> [WHAT IS NEEDED]:
Restate the entries below in full, exactly as they read, but without pictures.

BEGIN SUPPLIED MATERIAL

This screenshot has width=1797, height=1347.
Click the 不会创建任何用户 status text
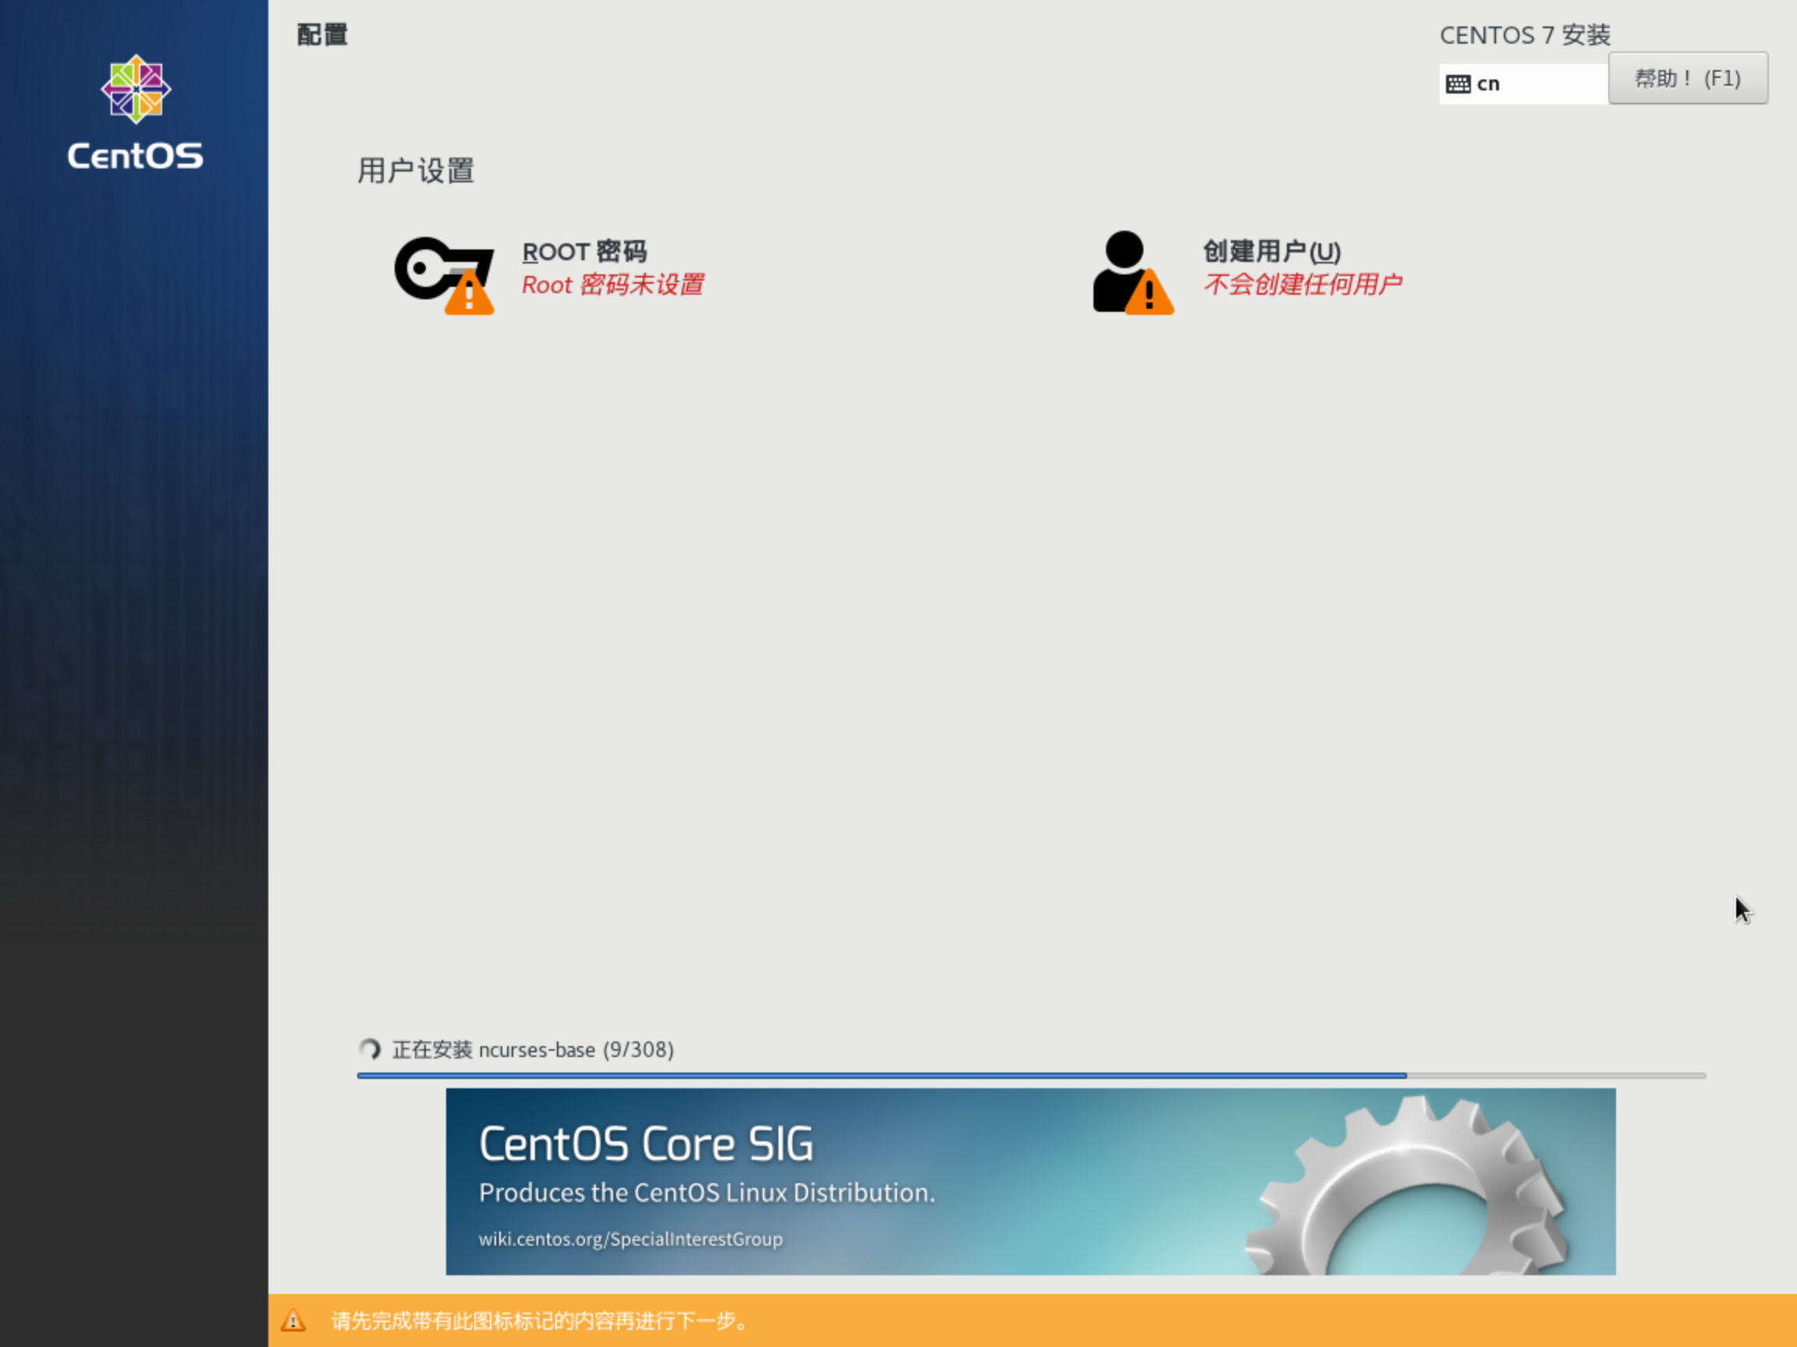(x=1302, y=283)
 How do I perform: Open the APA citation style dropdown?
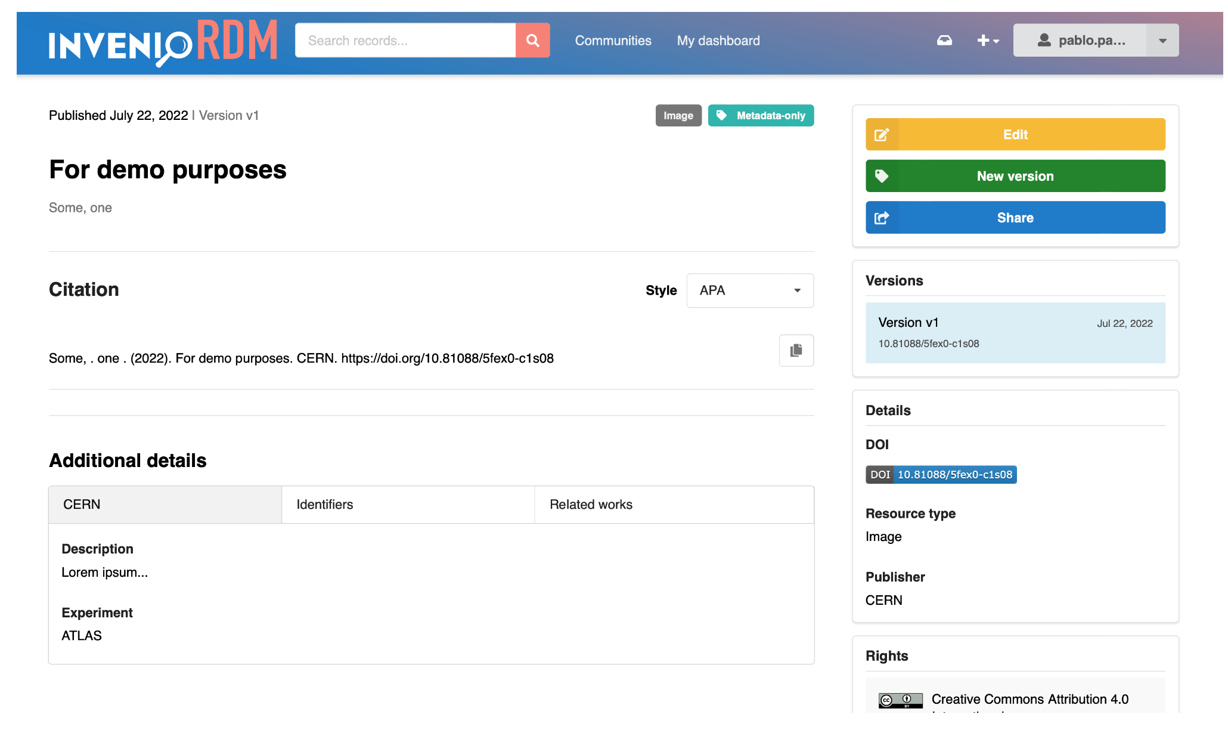click(x=750, y=290)
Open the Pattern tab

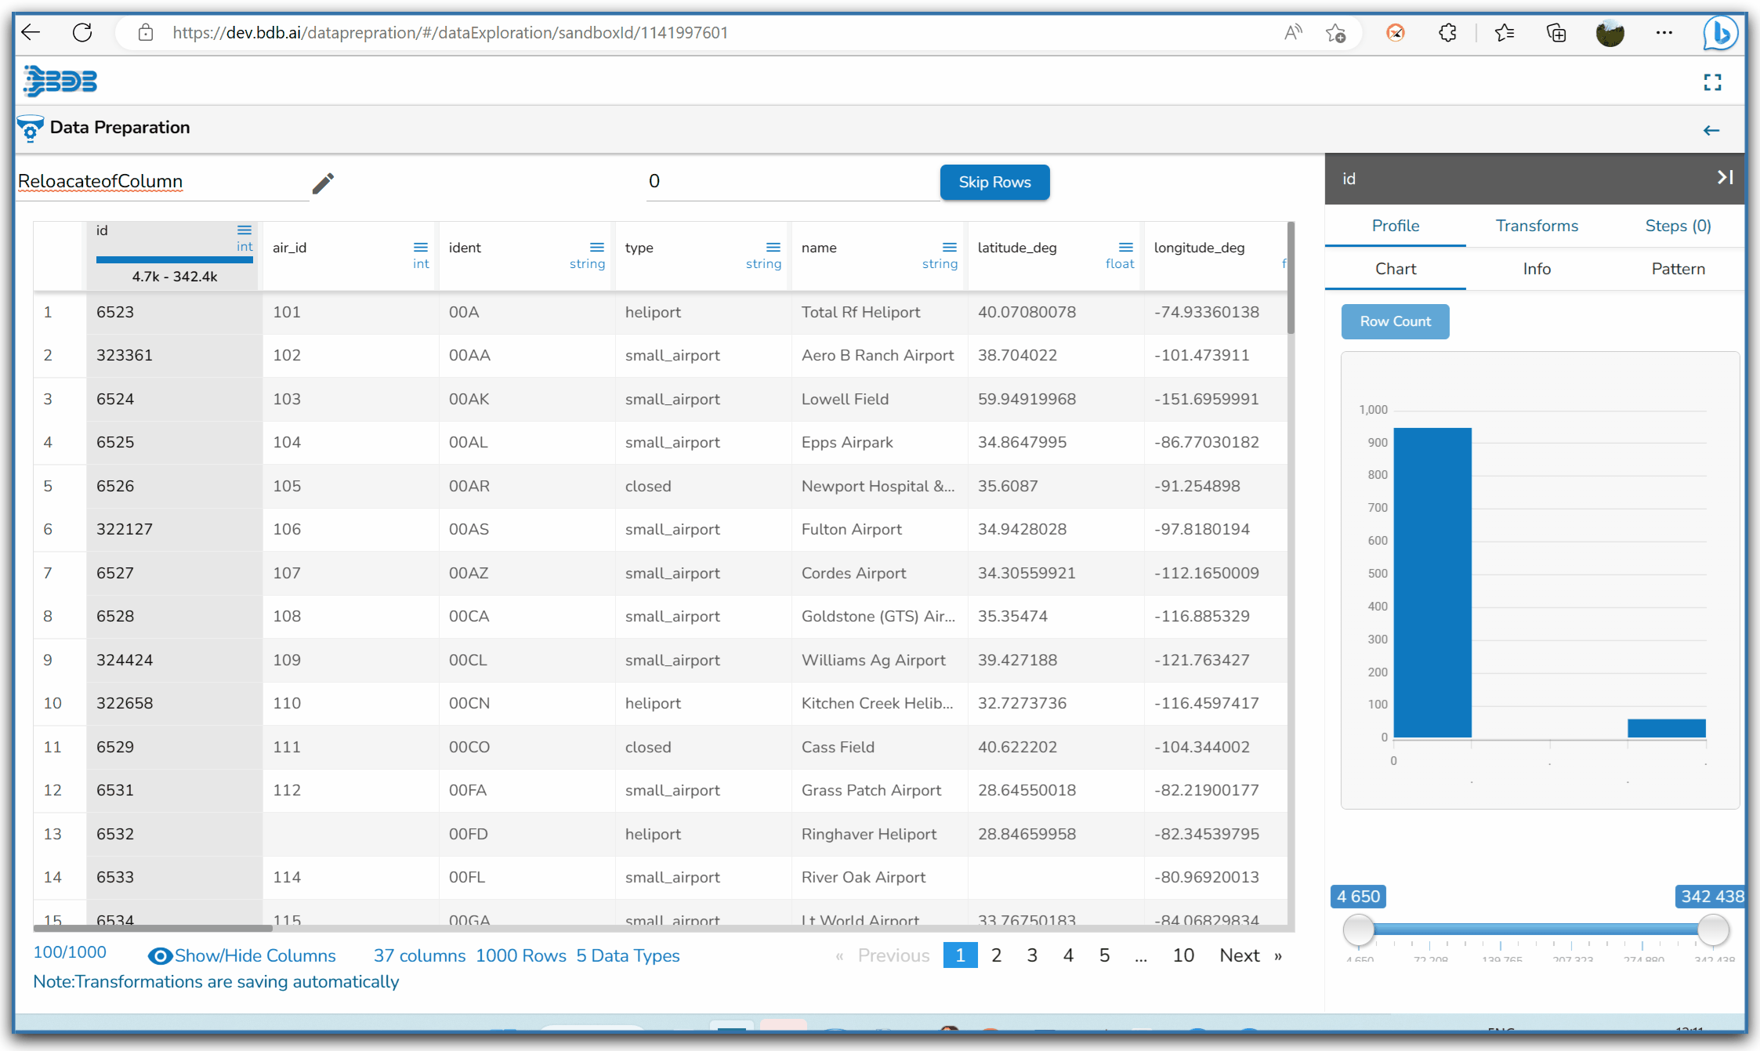[1677, 269]
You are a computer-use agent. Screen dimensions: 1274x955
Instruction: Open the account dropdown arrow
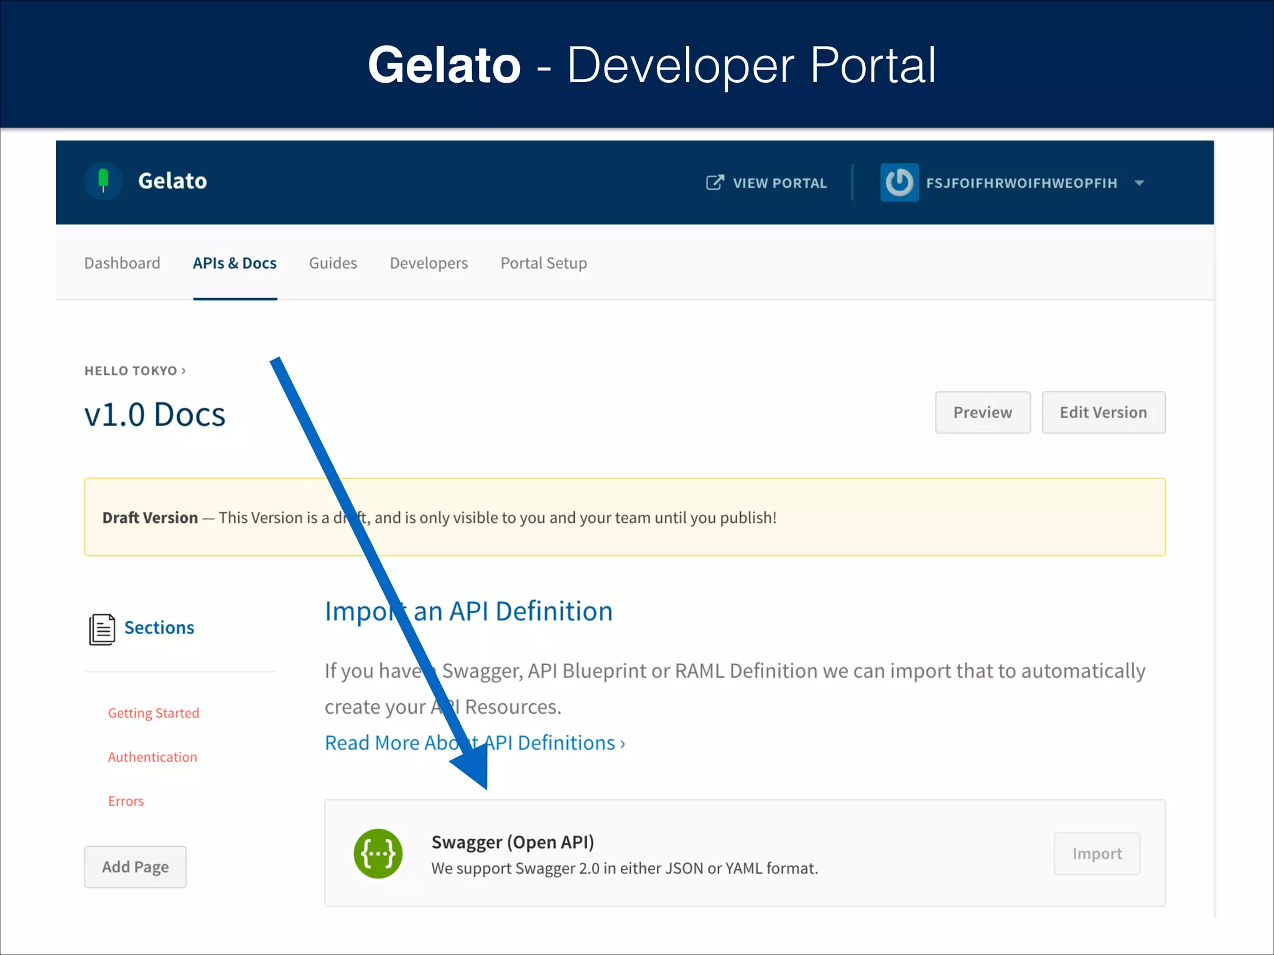pyautogui.click(x=1139, y=183)
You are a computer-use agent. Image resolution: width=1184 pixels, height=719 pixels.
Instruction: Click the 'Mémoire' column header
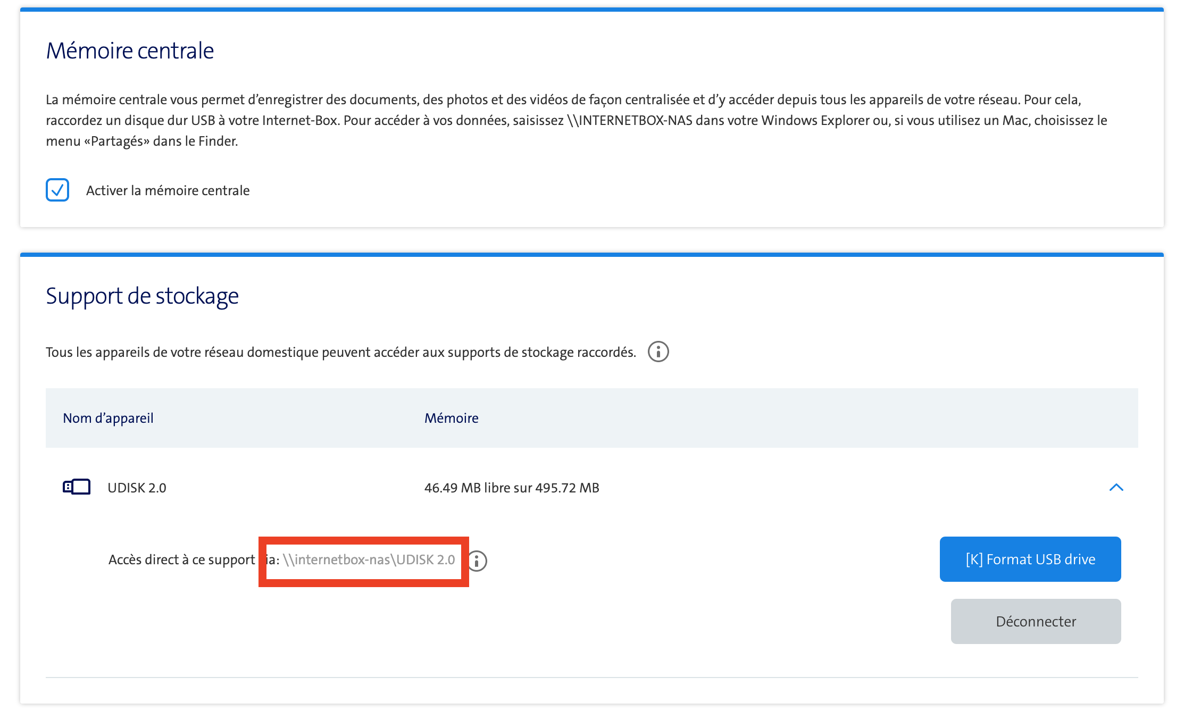click(452, 418)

END SUPPLIED MATERIAL

> [ANSWER SPACE]:
This screenshot has width=1797, height=1347.
Click the 不会创建任何用户 status text
(x=1302, y=283)
 How do I perform: Open the APA citation style dropdown?
click(x=750, y=290)
Open the Pattern tab

[1677, 269]
You are a computer-use agent. Screen dimensions: 1274x955
Instruction: Open the account dropdown arrow
pyautogui.click(x=1139, y=183)
You are a computer-use agent. Image resolution: width=1184 pixels, height=719 pixels.
Instruction: Click the 'Mémoire' column header
click(452, 418)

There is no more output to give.